Now is a great time of year for decluttering and organising your home. The longer hours of daylight are great motivators to clean and tidy - there’s more time to be active, yes, but moreover dust and chaos are very visible in the sunshine!
Traditionally, spring cleaning was done to clear away all the soot and dust that had accumulated over winter inside a home with an open fireplace. It’s a tradition that’s lasted for centuries, but nowadays it’s more about freeing up space in our homes and making the most of the space available over the long days of summer. Once everything’s organised, you can give everything a good clean and have a sparkling house you can enjoy all summer long!
To help you to get organised, here’s our step-by-step guide to decluttering your home for summer.
Step 1: Get everybody on board.
If you live with others, there is no point in trying to declutter and clean your house without their active involvement. For a start, every time you clear a room, someone else will fill it again. Resentment will build up and you’ll find yourself walking around the house picking things off the floor and muttering curses under your breath all day, every day, until you snap. Nobody wants that!
Up to a certain age, children are really keen to help others. They want approval and praise, and if you ask them to do something in a way they understand and accept, they’ll be willing to help.

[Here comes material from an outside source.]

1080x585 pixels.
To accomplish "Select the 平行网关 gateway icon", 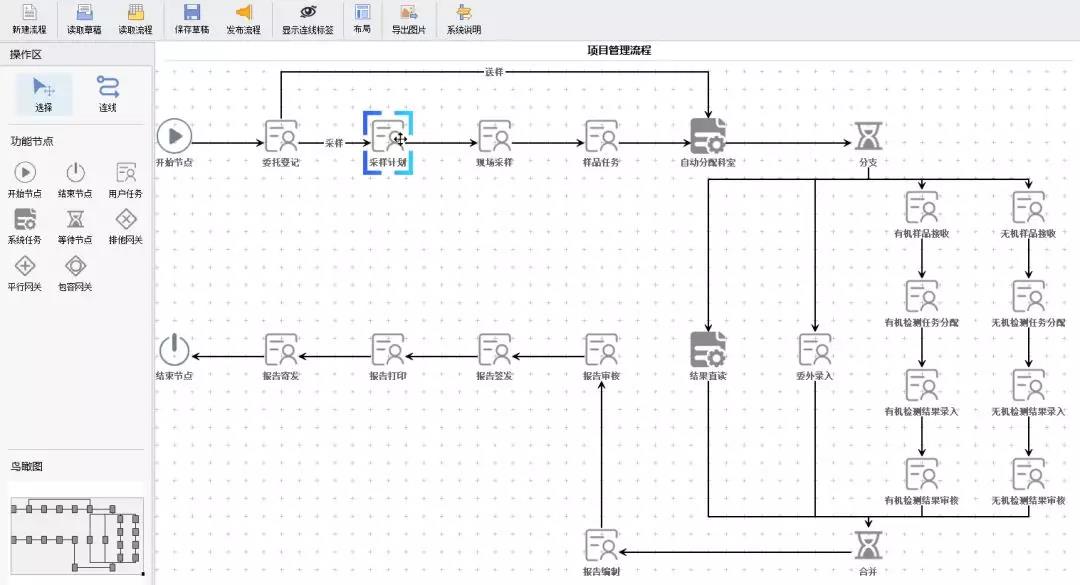I will pyautogui.click(x=25, y=270).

If you have teenagers … maybe just close their door and don’t deal with that part of the house. If they’re particularly reasonable teenagers, you could ask them to bring down the crockery and dirty clothes in some kind of amnesty arrangement, no questions asked.
Step 2: Start at the top.
Not quite the top: now is not the time to start decluttering the loft. Your living space is the priority and if you get embroiled with organising the loft and years’ worth of clutter, you’ll never get round to tidying the living room.
Instead, start with the bedrooms, one at a time. In each room:
- take out the clothes from each wardrobe and separate them into summer and winter piles. British weather dictates that it would be folly to put all your warm clothes into storage and not expect to use them until October.

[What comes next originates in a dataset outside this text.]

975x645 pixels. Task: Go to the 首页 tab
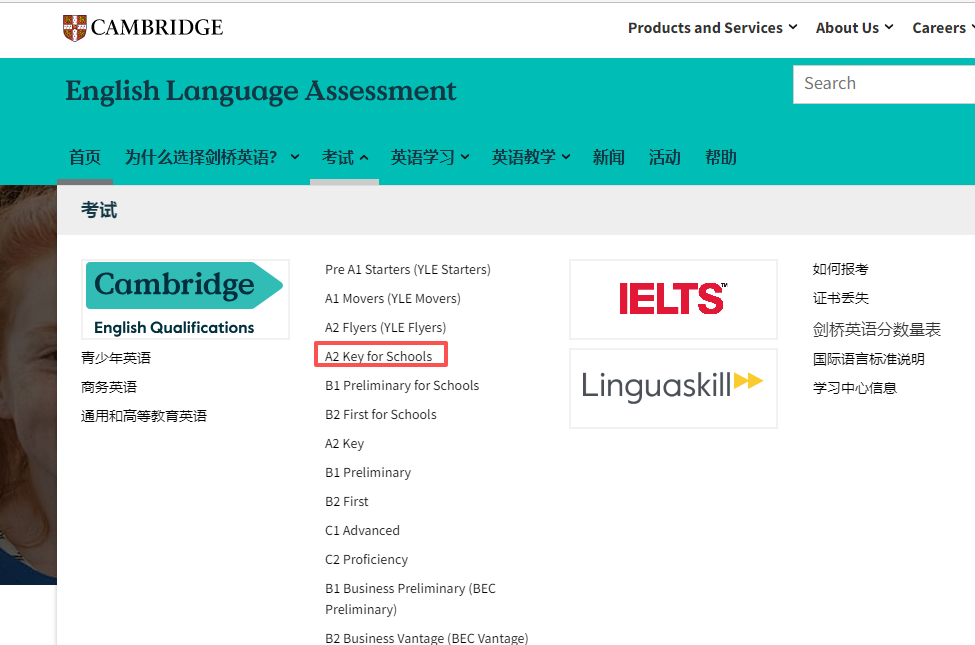pyautogui.click(x=85, y=157)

- Most chunky jumpers and winter coats could, though, be put into vacuum bags and shrunk down to take up very little space.
- Keep the bags under your bed or at the bottom of your wardrobe, or wherever you have room.
With each item you plan to store, think carefully about whether you’ll use it again next winter:
- Does it still fit?
- When did you last wear it?
- Do you like it?
- Does it need mending?
Unless you’re certain you’ll wear it again, give it to charity or pop it in a charity clothing recycle bin at your local supermarket.
Return everything you’ll wear over summer into the wardrobe and admire all that extra space! Do the same with your chest of drawers and repeat for each room.
In the bathroom, go through all the bottles and packets that have accumulated along the side of the bath or in the shower caddy. In the spirit of frugality, tip the last inch of every nearly-empty bottle of shampoo into one bottle and recycle the empties.
Step 3: Swap out your duvets and blankets
If, like most of Britain, you’ve steadfastly refused to turn the heating on more than you absolutely have to to avoid frostbite, you probably have a few blankets on each bed. In a few weeks’ time, you’ll be boiling at night and only want a thin sheet. If you own duvets of different togs, consider popping the thick tog duvets away now. Turn the mattress at the same time!
Step 4: Tackle the kitchen
Have a look in the cupboards and check the dates on things you can’t remember buying. Just because something’s past its use-by-date doesn’t mean it’s unusable, but if that packet of oregano is dated 2012 you’re probably safe to get rid of it.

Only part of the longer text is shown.